On toqua à sa porte et Arthur, son garde, entra.

« Le Quotidien de Lyisstad, Altesse. »

« Ah, merci. L’as-tu lu avant de me l’apporter ? »

Arthur baissa la tête.

« Je vous avoue que oui, Altesse. Je n’ai pas souvent l’occasion de lire dans mon temps libre. »

« Ah, pas besoin de se justifier. Un ‘Non’ m’aurait déçu. »

Samaël prit le journal et Arthur se retourna, s’apprêtant à partir.

« Reste, on peut discuter un peu. »

Arthur hocha la tête.

« Bien sûr, Altesse. »

Samaël lut en diagonale les nouvelles sur le Brahaum qui n’avaient que peu changé depuis la dernière fois. C’était navrant. Il tourna le journal jusqu’à la dernière page mais ne trouva rien d’extravagant dans la rubrique « Royale ». Satisfait, il continua à la deuxième page du Quotidien et lu le titre : Ouverture du Procès tant attendu de Rothfuss.

« Tu sais de quoi il s’agit ? »

« Oh oui, beaucoup de gens en parlent dans les rues. Un ancien garde de Yersinia m’a expliqué un peu le contexte. Rothfuss est un Kaaïn connu là-bas, un des représentants de la communauté locale. Il était originellement accusé et condamné pour fraude et a été emprisonné dans la Tour Anti-Lunsor de Xizy pour une durée de dix-ans.
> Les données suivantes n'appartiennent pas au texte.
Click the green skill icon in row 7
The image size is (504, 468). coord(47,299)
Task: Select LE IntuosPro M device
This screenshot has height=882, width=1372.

Là-bas, il aurait tué deux patrouilleurs-gardes. »

« Pourquoi y a-t-il un procès ? L’affaire me semble bouclée d’avance. »

« Je pourrais essayer de vous expliquer Altesse, mais je risque de ne pas être aussi clair que l’article. »

Arthur lui montra le paragraphe et Samaël lu :

« ‘‘Rothfuss affirme avoir agi par auto-défense, car ses droits fondamentaux auraient été bafoués. Il aurait en effet subi tortures et autres abus durant l’essentiel de son séjour à Xizy, c’est à dire depuis deux ans. À la lumière de telles accusions, nous avons mené l’investigation. Plusieurs de nos sources affirment que la pratique de la torture dans les Tours Anti-Lunsor n’est pas un secret puisqu’elle est même devenue banale. Rappelons que d’après l’article 340.6.1a de la Loi sur les prisons, toute technique de torture est formellement interdite, peu importe la raison, les circonstances, sans aucune exception possible.’’ Oui, je me souviens, mon père a mis en place cette loi en… 898 ? Non, 895. »

« Hmm… Je ne suis pas patrouilleur ni juriste, Altesse, mais cette loi ne semble pas s’être appliquée sur les Kaaïns. »

« Pourquoi ? »

« Parce que nos lois ne concernent que les humains. »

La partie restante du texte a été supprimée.